[Pixel coordinate grounding data]

______________________________

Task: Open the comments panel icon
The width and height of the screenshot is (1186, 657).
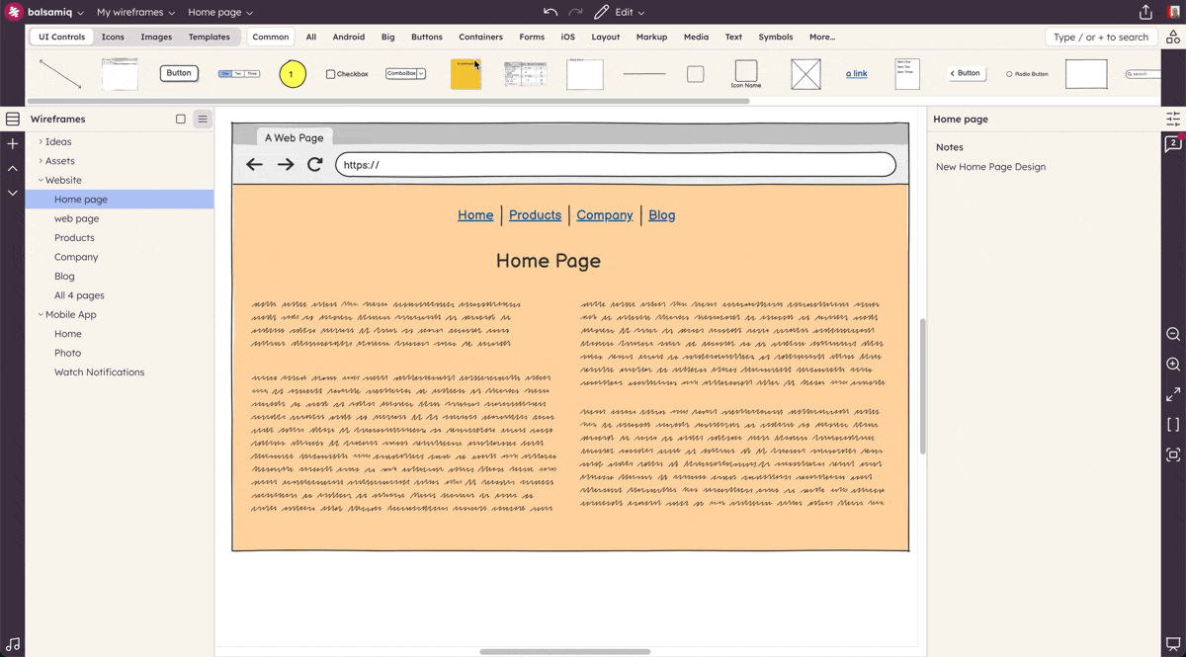Action: tap(1173, 144)
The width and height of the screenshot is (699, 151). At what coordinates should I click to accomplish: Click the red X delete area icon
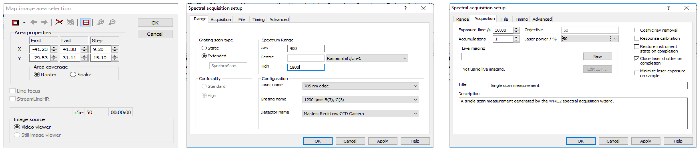point(59,22)
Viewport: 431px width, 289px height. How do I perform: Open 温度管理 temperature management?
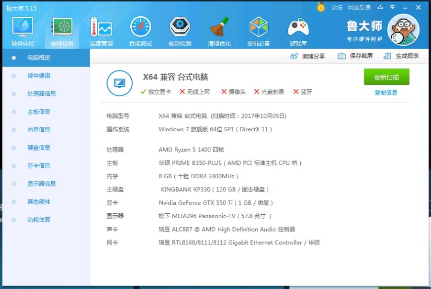click(x=101, y=31)
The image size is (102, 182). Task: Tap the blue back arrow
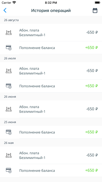(5, 10)
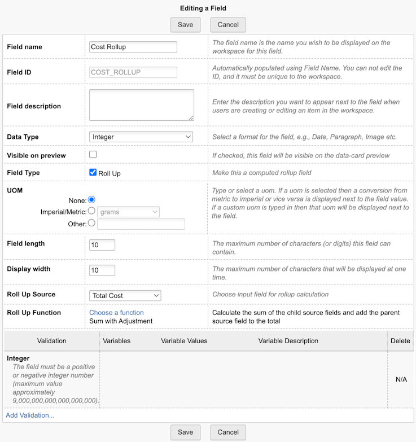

______________________________

● **EXERCISE DESCRIPTION**: From the line containing "The width and height of the screenshot is (699, 151)." down to the last line of the entries above, copy each line exactly and nothing more. Leave pictures out.

● **RESULT**:
The width and height of the screenshot is (699, 151). At what coordinates should I click to accomplish: Click the red X delete area icon
point(59,22)
Viewport: 431px width, 289px height. How do I perform: Open 温度管理 temperature management?
click(x=101, y=31)
The image size is (102, 182). Task: Tap the blue back arrow
(5, 10)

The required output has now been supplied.